Review: The Forgotten Seamstress by Liz Trenow

Purchase on Amazon | Barnes and Noble

Purchase on Amazon | Barnes and Noble

Summary
A shy girl with no family, Maria knows she’s lucky to have landed in the sewing room of the royal household. She can’t afford to lose her place, and, like any good servant, she keeps downstairs. 

That is, until the Prince summons her. Their chance meeting sets in motion a series of events that rip Maria’s life away from her. Broken, lost, and searching for a way to understand what has been done, Maria turns to what she knows best. 
Can a beautiful patchwork quilt, discovered decades later, reveal the truth about what happened to Maria?

Review
What a page turner this novel is. From the very beginning, you are thrown into a world unlike your own, in a time period long gone but not forgotten. We begin with a woman, who has a raspy voice and a cough that won’t quit. She is speaking from a cassette tape of her session with a therapist, trying to prove her sanity as she relives her life from the beginning to now. This woman is Maria, and when she was younger, she and her best friend Nora, left their orphaned lives behind to work as servants in Buckingham Palace for the new royal family. Unbeknownst to Maria, her life would be nothing like she dreamed.

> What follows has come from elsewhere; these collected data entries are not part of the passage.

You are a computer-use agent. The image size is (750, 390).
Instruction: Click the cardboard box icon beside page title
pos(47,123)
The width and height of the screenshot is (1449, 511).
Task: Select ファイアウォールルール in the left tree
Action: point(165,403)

Fast forward to the year 2008, we meet Caroline, your typical Londoner with a job she hates, an aging mother with Dementia and boyfriend she just broke up with. Suddenly Caroline is let go, finds out she is pregnant and is faced with the decision of having to put her mother into a nursing home. Yet there is light at the end of the tunnel. While digging around the third level of her childhood home, Caroline finds a quilt made of fine silks, immaculate stitches and intricate patterns. Not only is she intrigued enough to find out its origins, Caroline is motivated enough to re-pursue her passion for design. Could this quilt be the answers to all her prayers?

Back in the past, Maria is with the therapist again, regaling her tale of woe. Here she has met the prince and she has been called up to his dressing room to tighten his pants. And the prince takes a liking to her. Could this be her lucky day or is she just a fool in love? According to Nora, she is a fool and Nora warns not to let her heart lead her head. Unwilling to listen, Maria indulges this girlish fantasy and she becomes pregnant with child. Unfortunately for Maria, she is whisked away, never to see the palace or Nora again. This place is Helena Hall, but it is no palace. The she is forced into labor and told she has lost her child but Maria knows better. Tragically, she is pumped with meds and left to go insane in an asylum with only her quilting to comfort her.

Returning to the present, Caroline finds out that the quilt she found was made by a friend of her grandmother’s. Caroline also finds out that this friend was with her granny when she stayed in an asylum. She discovers this place to be Helena Hall and there is record after record of scandal behind it’s treatments of patients and its connection to the palace. Needing further information, Caroline also uses some of her connections and finds out that there are recordings of the patient’s sessions at the university where her father used to work. There she learns the identity of her grandmother’s friend, Maria, or Queenie, as she was called, who used to tell stories of how she worked in the palace and how she knitted to stay sane with the materials she “borrowed” from the palace. All to make a quilt for the child and the life she lost.  Caroline is thrilled that she can give this quilt and Maria some restitution when the quilt is stolen! With no quilt, Caroline falls into despair and loses hope for her future as well as Maria’s. Will she ever find the quilt? Will her design career ever take off? Can she handle having a baby on top of it all? And will she be able to clear Maria’s name and allow her to finally rest in peace? 

The Forgotten Seamstress isn’t a fitting title for this novel because no one is ever truly forgotten. We are remembered through the memories of others as well as through the things we create and leave behind. We can only be forgotten when people choose to ignore or discard our life. Also, this tale as old as time is about time itself, and how it heals all wounds and yields to understanding and truth when we take our time through life. Rushing or wasting moments and events never solve anything, yet if we live through the time as it comes, answers are revealed and knowledge is gained. Most importantly, The Forgotten Seamstress teaches us that it is never too late in life to regain a life. While we may miss a train or a window of opportunity when we’re young, it is only to help us mature and rise to the occasion when it comes.